Giving Thought: Public-private partnerships strengthen pandemic response

Tamara Tormohlen
Giving Thought
Tamara Tormohlen
Steve Mundinger

Cities and towns in the Roaring Fork Valley are the latest entities to step forward with help for local individuals and families suffering from the impact of the coronavirus.

Last month, we reported the creation of the 2020 Rescue Fund by a group of Aspen philanthropists. Now I’m happy to announce that the municipal governments of Aspen, Basalt and Carbondale each have committed thousands of dollars to nonprofit providers of financial assistance, food, mental health counseling and other services to people whose lives and livelihoods have been derailed by the COVID-19 pandemic.

Throughout the Aspen-to-Parachute region, people have been pushed out of work and into financial crisis. Working families that have never sought economic help now find themselves searching for money to pay their rent or put food on the table. For the past two months, organizations such as Aspen Family Connections, Food Bank of the Rockies, LIFT-UP and Valley Meals and more have distributed food to hundreds of individuals and families. The crisis also is taking an emotional toll, fraying the nerves of adults and children who are separated from their friends and coworkers and deeply worried about the future.

The city of Aspen donated $200,000 in mid-April to the Aspen Community Foundation’s COVID-19 Regional Response Fund, in order to help people from Aspen to Parachute reckon with the myriad impacts of the pandemic. This, coupled with a matching grant from a private donor, was allocated to Pitkin County’s COVID economic assistance fund. Last week, the city followed up with an additional $250,000 for economic assistance, mental health services and legal aid for workers outside the city and county.

“Over 60 percent of our workforce lives in Basalt or somewhere farther downvalley in the Roaring Fork Valley or the Colorado River Valley,” Aspen City Manager Sara Ott said. “We want to support those individuals and families during this difficult time.”

The town of Basalt also took action in late April, allocating $10,000 to Food Bank of the Rockies, which distributes food to hundreds of families every week at Basalt Middle School. Another $10,000 will go to ACF’s Basalt Area Gives Fund for Basalt-specific needs related to the COVID-19 crisis.

Basalt also drew on its tobacco tax revenue for $50,000 to support counseling and suicide prevention through the Aspen Hope Center. Towns and cities don’t usually provide economic or emergency assistance; funding for human and social services trickles down from the federal and state governments to county departments, so this is new territory for the town.

---*---

In the pandemic aid column, how much did the town of Basalt take from its tobacco tax revenue, and what was it for?

PROVIDED DATA:

---*---

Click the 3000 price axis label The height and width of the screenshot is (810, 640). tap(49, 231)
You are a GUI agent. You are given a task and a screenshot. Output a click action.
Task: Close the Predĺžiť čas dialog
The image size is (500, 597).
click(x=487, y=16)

---*---

TASK RESPONSE:
$50,000, to support counseling and suicide prevention through the Aspen Hope Center.